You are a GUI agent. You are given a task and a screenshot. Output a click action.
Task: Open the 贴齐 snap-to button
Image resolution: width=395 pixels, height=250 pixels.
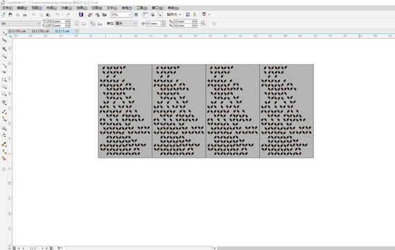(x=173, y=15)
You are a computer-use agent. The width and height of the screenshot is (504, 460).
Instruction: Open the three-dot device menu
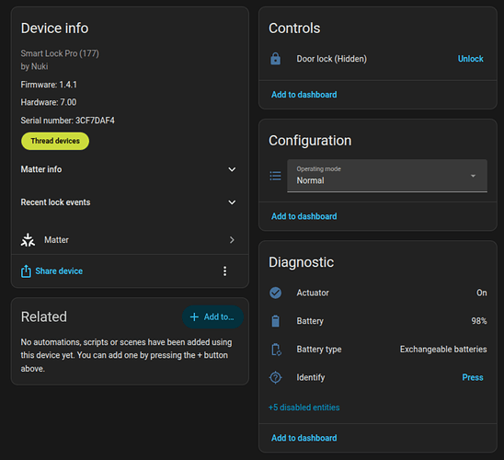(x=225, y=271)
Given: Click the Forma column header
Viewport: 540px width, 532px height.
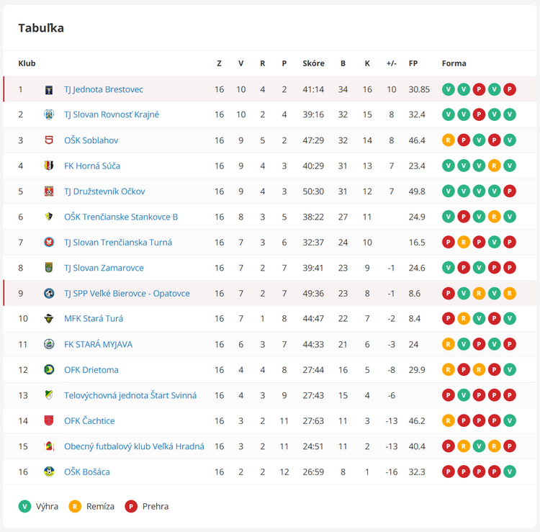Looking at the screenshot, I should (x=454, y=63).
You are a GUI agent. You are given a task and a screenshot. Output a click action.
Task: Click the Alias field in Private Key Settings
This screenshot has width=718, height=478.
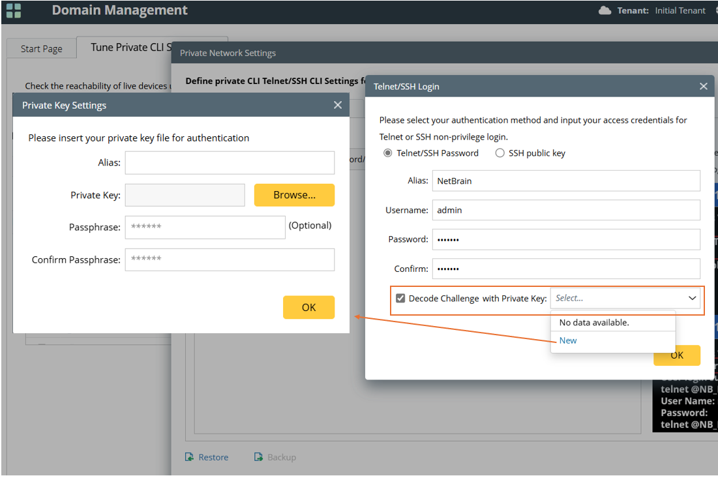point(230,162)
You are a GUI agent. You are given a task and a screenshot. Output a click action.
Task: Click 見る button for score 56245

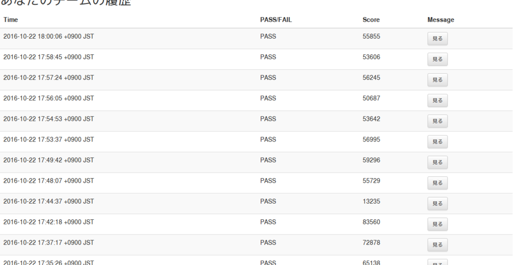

• • •

Copy verbatim the span that begins at the line containing "Image resolution: width=395" and ends at the last line of the material, inclusive of both; exclude pictures.

▶ [Solution to the exercise]
Image resolution: width=395 pixels, height=250 pixels.
(x=173, y=15)
You are a computer-use agent. The width and height of the screenshot is (504, 460).
Instruction: Open the three-dot device menu
(x=225, y=271)
Given: Click the Forma column header
Viewport: 540px width, 532px height.
Looking at the screenshot, I should (x=454, y=63).
You are a GUI agent. You are given a task and a screenshot. Output a click action.
Task: Click the Alias field in Private Key Settings
This screenshot has width=718, height=478.
point(230,162)
You are a GUI agent. You are given a task and a screenshot. Output a click action.
Task: Click 見る button for score 56245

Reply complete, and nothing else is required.